Que ce soit dans le domaine des cyberattaques, de l’exploitation sexuelle des enfants en ligne ou encore de la fraude aux paiements transfrontières, l’absence de conservation unifiée des données reste un défi majeur pour les autorités répressives. C’est une des conclusions que tirent Eurojust et Europol dans leur rapport, publié vendredi 5 juillet, qui recense les principaux défis communs dans la lutte contre la cybercriminalité transfrontière.

Les arrêts de la Cour de Justice de l’UE invalidant à plusieurs reprises les dispositifs nationaux et européens ont laissé les services répressifs et les procureurs des États membres dans l’incertitude quant aux possibilités d’obtenir des données de parties privées, souligne le rapport.

Dans son arrêt ‘Digital rights Ireland’, rendu en avril 2014 (EUROPE 11056/24), la CJUE a en effet invalidé la directive de 2006, qui permettait aux opérateurs télécoms de stocker pour 6 à 24 mois maximum les données de téléphonie de leurs clients, afin que les forces de police puissent s'en servir à des fins de prévention ou d'enquête sur des faits de terrorisme et de criminalité grave, au motif qu’elle violait gravement les droits fondamentaux. 

Selon Eurojust et Europol, l’arrêt ‘Télé2Sverige’ rendu en 2016 (EUROPE 11694/16), qui pose des lignes rouges supplémentaires, est venu encore aggraver le problème.

Dans certains États membres, la législation nationale est toujours en place pour garantir que les fournisseurs de services Internet conservent des données à des fins répressives, tandis que dans d'autres États membres, la législation nationale a été annulée à la suite de l’arrêt de la CJUE.

« De telles divergences entravent le travail des autorités compétentes et peuvent entraîner la perte de pistes d'enquête et, en fin de compte, nuire à la capacité de poursuivre efficacement les activités criminelles en ligne », explique le rapport.

Le 6 juin dernier, le Conseil de l’UE a adopté des conclusions (EUROPE 12270/35) demandant à la Commission de préparer une étude approfondie sur de possibles solutions en matière de rétention des données de télécommunications à des fins répressives, y compris l’examen d’une future initiative législative. Sans se prononcer sur une éventuelle nouvelle proposition législative, la Commission a répondu favorablement à cette demande et assuré que l’étude serait disponible avant la fin de l’année 2019 (EUROPE 12278/27).

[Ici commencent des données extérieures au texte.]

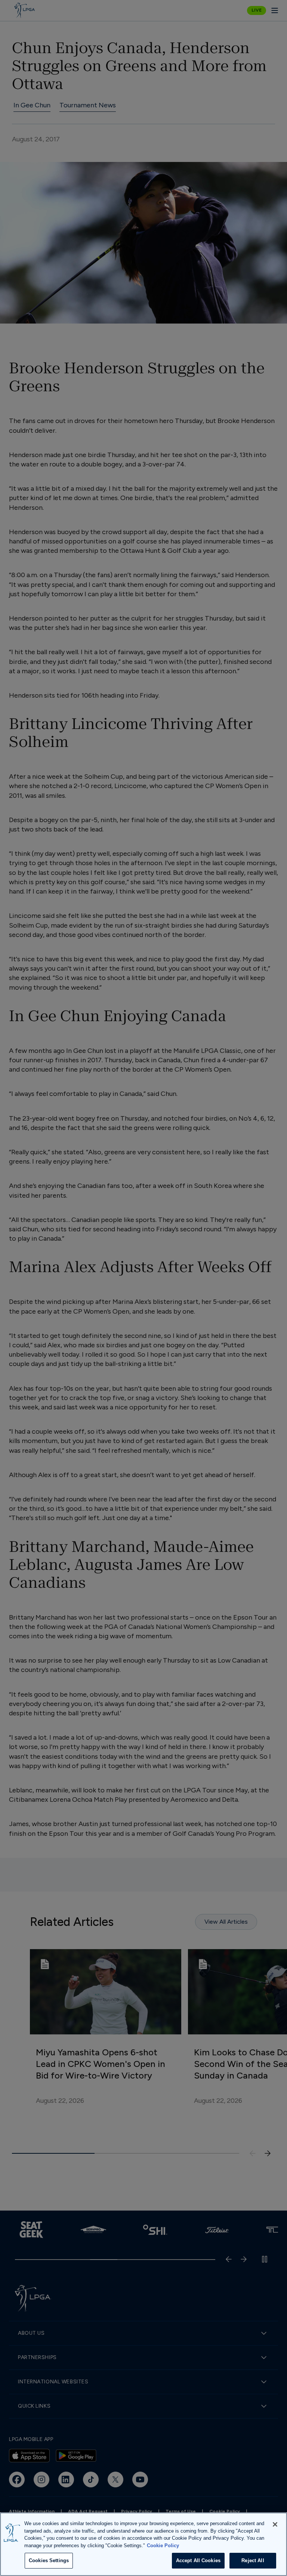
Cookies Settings (49, 2560)
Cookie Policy (163, 2545)
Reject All (252, 2560)
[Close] (275, 2524)
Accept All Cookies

Les analyses approfondies réalisées par Eurojust et Europol après les arrêts de la CJUE ont montré que la majorité des autorités répressives et judiciaires des États membres soutiendrait un cadre législatif au niveau européen, souligne le rapport.

Parmi les autres défis identifiés dans le rapport, figure notamment une localisation physique des criminels rendue plus difficile par l’utilisation d’outils de cryptage ou d’anonymisation, ainsi que par le recours aux monnaies virtuelles, mais aussi les différences entre les cadres juridiques nationaux des États membres de l'UE ou les multiples obstacles à une coopération internationale efficace et rapide.